Dat geldt met name voor een kunstvorm/industrie die zichzelf zo onbelangrijk achtte dat er decennialang films werden verwoest na de laatste vertoning om het zilver in de emulsie te kunnen hergebruiken, dat waardevoller werd geacht dan de verbeelding en het werk dat erin was geïnvesteerd. En laten we niet vergeten dat films zichzelf ook echt vernietigen, zoals we zien in zulke uiteenlopende werken als de digitale conserveringskopie van Die gekreuzigt werden (1919) van Georg Kundert en They Shall Not Grow Old (2018) van Peter Jackson: de eerste film verwierf een bijzondere schoonheid door de slechte omstandigheden waarin hij is bewaard (er zijn maar een paar stukken bewaard gebleven en ook die stukken zijn soms veranderd in een, hoe gek het ook klinkt, schitterende emulsiebrij), en in de tweede film liet de aangetaste emulsie zien dat niet alles digitaal te herstellen is, maar Jackson wist de beschadigingen op geniale wijze te verwerken in het poëtische karakter van de film.

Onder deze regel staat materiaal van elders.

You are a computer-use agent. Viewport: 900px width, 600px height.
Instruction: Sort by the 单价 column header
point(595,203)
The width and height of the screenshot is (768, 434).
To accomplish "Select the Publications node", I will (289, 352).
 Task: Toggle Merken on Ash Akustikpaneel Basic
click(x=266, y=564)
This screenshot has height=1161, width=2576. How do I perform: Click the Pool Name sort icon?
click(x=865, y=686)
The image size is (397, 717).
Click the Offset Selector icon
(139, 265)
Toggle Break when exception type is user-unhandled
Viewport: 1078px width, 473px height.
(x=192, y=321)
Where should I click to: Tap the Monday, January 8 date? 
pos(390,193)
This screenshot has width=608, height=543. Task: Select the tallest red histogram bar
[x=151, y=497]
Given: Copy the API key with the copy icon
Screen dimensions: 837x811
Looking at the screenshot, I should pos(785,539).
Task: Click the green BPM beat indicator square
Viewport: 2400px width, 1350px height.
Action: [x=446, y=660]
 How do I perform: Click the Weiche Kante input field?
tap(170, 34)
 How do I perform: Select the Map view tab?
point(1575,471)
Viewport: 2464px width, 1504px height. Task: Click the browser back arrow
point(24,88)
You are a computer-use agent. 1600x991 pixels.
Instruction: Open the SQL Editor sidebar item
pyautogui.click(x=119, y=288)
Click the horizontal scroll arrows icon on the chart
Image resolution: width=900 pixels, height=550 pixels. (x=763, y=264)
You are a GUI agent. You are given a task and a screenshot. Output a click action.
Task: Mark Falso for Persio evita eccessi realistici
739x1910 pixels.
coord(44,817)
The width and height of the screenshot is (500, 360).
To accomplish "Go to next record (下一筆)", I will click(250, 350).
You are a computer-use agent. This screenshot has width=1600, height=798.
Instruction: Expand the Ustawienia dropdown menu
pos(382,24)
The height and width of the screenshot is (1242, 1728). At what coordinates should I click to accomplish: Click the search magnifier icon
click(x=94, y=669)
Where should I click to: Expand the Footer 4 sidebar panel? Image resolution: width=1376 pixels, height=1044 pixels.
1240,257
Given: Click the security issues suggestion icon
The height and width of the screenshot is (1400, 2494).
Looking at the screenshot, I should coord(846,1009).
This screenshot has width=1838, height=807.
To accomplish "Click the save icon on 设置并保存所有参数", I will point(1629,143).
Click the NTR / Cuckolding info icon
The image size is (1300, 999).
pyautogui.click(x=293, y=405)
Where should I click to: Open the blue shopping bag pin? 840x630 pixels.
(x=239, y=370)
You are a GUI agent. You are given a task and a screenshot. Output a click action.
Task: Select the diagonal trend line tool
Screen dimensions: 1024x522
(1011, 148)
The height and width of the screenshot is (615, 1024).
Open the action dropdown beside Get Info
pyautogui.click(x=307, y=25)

Kennis over ruin films stelt ons ook in staat werken die nooit als film bedoeld zijn op waarde te schatten: zoals bij de digitale conserveringskopie met de titel Montage de films muets français projeté au Palais des Congrèsuit 2015 of The Movie Orgy – Ultimate Version uit 2009. De eerste titel was een montage van materiaal dat was verzameld voor een eenmalige gelegenheid, waarbij het werd gepresenteerd in iets wat je het best kunt omschrijven als een performance-vertoning, terwijl de laatstgenoemde alles is wat over is van een reeks vertoningen waarin de fragmenten en korte films voortdurend veranderden, wat voornamelijk bepaald werd door de slijtage van het materiaal.

En is het geweven als een patroon van levende wormen ?

Met de digitale conserveringskopie van Thirty Years of Motion Pictures (The March of the Movies) in 2015 en de werk-in-uitvoeringpresentatie van Edgar Pêra’s KINORAMA – Cinema Fora de Órbita (Self-Propaganda Mix) (2019), ontdekte Laboratory of Unseen Beauty een tweedelig handboek over hoe je terug moet kijken op het verleden van cinema en vooruit moet kijken naar een toekomst die eerder gefragmenteerd dan volledig is; en fungeerde Carsten Brandts megaproductie Den milde smerte (2019) als belangrijkste roman.

Laboratory of Unseen Beauty is opgedragen aan Werner Dütsch (1939-2018) en Richard Blue Lormand (1962-2018).